SOURCE EXTRACT
Collaboration of Human and Machine

A considerable 'practice'  article in Communications of the ACM.   Where are we and where are we going?   Not too far off from further mixing computing and human judgement.  ....  But the human side is judging the advice and interaction differently.   But how?

The Effects of Mixing Machine Learning and Human Judgment

September 16, 2019
Volume 17, issue 4

Collaboration between humans and machines does not necessarily lead to better outcomes.
By 

In 1997 IBM's Deep Blue software beat the World Chess Champion Garry Kasparov in a series of six matches. Since then, other programs have beaten human players in games ranging from Jeopardy to Go. Inspired by his loss, Kasparov decided in 2005 to test the success of Human+AI pairs in an online chess tournament.2 He found that the Human+AI team bested the solo human. More surprisingly, he also found that the Human+AI team bested the solo computer, even though the machine outperformed humans.

Researchers explain this phenomenon by emphasizing that humans and machines excel in different dimensions of intelligence.9 Human chess players do well with long-term chess strategies, but they perform poorly at assessing the millions of possible configurations of pieces. The opposite holds for machines. Because of these differences, combining human and machine intelligence produces better outcomes than when each works separately. People also view this form of collaboration between humans and machines as a possible way to mitigate the problems of bias in machine learning, a problem that has taken center stage in recent months.12

We decided to investigate this type of collaboration between humans and machines using risk-assessment algorithms as a case study. In particular, we looked at the COMPAS (Correctional Offender Management Profiling for Alternative Sanctions) algorithm, a well-known (perhaps infamous) risk-prediction system, and its effect on human decisions about risk. Many state courts use algorithms such as COMPAS to predict defendants' risk of recidivism, and these results inform bail, sentencing, and parole decisions.

Prior work on risk-assessment algorithms has focused on their accuracy and fairness, but it has not addressed their interactions with human decision makers who serve as the final arbitrators. In one study from 2018, Julia Dressel and Hany Farid compared risk assessments from the COMPAS software and Amazon Mechanical Turk workers, and found that the algorithm and the humans achieved similar levels of accuracy and fairness.6 This study signals an important shift in the literature on risk-assessment instruments by incorporating human subjects to contextualize the accuracy and fairness of the algorithms. Dressel and Farid's study, however, divorces the human decision makers and the algorithm when, in fact, the current model indicates that humans and algorithms would work in tandem.

Our work, consisting of two experiments, therefore first explores the influence of algorithmic risk assessments on human decision-making and finds that providing the algorithm's predictions does not significantly affect human assessments of recidivism. The follow-up experiment, however, demonstrates that algorithmic risk scores act as anchors that induce a cognitive bias: If we change the risk prediction made by the algorithm, participants assimilate their predictions to the algorithm's score..... "

SOURCE DATA
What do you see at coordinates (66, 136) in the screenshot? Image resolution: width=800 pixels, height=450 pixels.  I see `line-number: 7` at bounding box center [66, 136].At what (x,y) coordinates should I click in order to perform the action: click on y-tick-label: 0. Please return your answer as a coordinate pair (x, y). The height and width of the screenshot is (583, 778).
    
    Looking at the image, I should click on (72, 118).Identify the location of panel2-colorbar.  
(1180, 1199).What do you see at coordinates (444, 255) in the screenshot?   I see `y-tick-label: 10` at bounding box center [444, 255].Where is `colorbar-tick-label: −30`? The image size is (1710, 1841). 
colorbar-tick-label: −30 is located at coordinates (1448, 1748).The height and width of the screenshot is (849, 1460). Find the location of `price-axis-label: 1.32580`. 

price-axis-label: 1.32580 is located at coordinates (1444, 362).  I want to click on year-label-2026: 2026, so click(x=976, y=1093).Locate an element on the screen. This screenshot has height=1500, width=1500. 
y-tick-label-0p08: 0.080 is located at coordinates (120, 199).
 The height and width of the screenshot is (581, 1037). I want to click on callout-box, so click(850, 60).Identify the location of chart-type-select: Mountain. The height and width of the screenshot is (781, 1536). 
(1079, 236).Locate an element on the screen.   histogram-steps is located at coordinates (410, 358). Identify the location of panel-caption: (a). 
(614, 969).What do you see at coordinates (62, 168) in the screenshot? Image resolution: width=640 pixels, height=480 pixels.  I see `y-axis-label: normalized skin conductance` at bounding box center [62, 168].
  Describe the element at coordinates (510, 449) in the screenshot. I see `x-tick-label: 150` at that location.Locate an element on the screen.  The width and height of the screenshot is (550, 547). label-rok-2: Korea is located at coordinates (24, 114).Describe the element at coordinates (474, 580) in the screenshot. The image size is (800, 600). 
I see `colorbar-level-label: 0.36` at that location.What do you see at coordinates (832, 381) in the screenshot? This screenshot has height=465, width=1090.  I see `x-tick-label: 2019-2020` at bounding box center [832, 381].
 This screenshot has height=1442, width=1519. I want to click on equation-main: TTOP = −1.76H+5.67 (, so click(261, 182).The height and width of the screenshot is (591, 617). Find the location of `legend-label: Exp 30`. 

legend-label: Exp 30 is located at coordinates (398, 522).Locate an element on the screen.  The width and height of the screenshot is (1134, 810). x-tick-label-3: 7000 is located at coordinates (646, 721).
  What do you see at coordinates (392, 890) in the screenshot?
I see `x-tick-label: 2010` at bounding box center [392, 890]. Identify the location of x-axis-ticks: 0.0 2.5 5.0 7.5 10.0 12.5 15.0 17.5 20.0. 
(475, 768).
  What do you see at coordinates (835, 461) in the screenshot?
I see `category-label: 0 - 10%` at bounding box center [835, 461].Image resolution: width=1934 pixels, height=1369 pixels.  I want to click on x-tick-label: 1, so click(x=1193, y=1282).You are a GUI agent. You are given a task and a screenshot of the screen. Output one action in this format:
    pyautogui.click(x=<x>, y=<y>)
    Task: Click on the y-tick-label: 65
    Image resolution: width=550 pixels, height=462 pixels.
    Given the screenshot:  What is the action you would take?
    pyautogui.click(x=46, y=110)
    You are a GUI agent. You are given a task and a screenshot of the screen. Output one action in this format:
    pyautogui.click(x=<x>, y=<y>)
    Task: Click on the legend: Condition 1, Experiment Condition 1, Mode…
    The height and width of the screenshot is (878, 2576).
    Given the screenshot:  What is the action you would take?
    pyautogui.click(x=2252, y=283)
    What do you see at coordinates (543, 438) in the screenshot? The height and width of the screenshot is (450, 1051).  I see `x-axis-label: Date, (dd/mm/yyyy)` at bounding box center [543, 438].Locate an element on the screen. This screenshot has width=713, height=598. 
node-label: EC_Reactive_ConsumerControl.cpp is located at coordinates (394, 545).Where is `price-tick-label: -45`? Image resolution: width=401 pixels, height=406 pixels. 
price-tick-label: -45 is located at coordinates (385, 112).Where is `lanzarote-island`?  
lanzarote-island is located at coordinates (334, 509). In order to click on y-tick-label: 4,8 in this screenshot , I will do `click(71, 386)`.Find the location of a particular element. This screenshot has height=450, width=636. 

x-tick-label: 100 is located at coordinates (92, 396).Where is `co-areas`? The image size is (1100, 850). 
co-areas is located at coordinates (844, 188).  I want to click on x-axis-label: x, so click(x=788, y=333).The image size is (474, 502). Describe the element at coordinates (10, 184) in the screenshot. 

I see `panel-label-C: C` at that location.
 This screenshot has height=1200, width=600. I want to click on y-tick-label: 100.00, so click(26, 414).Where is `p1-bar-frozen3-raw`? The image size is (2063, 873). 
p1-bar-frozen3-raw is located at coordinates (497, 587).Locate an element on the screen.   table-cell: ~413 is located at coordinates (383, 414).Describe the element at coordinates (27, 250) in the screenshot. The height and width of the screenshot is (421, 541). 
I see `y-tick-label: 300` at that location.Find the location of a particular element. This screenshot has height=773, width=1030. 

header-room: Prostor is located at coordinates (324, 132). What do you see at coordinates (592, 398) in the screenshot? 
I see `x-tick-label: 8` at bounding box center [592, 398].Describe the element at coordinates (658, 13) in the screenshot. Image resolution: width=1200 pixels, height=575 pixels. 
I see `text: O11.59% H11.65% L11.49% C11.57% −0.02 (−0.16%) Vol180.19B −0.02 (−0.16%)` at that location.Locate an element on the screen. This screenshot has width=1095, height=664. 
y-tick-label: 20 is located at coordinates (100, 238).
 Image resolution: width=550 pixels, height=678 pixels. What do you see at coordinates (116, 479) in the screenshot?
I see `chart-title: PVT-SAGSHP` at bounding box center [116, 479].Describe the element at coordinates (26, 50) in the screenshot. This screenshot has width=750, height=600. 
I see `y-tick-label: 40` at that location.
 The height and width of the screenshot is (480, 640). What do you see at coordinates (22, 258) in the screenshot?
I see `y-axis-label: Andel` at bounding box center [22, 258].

AIM OF THE EXERCISE
From the text above on mixing machine learning with human judgment, reproduce the passage starting at "Collaboration between humans and machines does" and ending at "machine outperformed humans.".

ANSWER BOX
Collaboration between humans and machines does not necessarily lead to better outcomes.
By 

In 1997 IBM's Deep Blue software beat the World Chess Champion Garry Kasparov in a series of six matches. Since then, other programs have beaten human players in games ranging from Jeopardy to Go. Inspired by his loss, Kasparov decided in 2005 to test the success of Human+AI pairs in an online chess tournament.2 He found that the Human+AI team bested the solo human. More surprisingly, he also found that the Human+AI team bested the solo computer, even though the machine outperformed humans.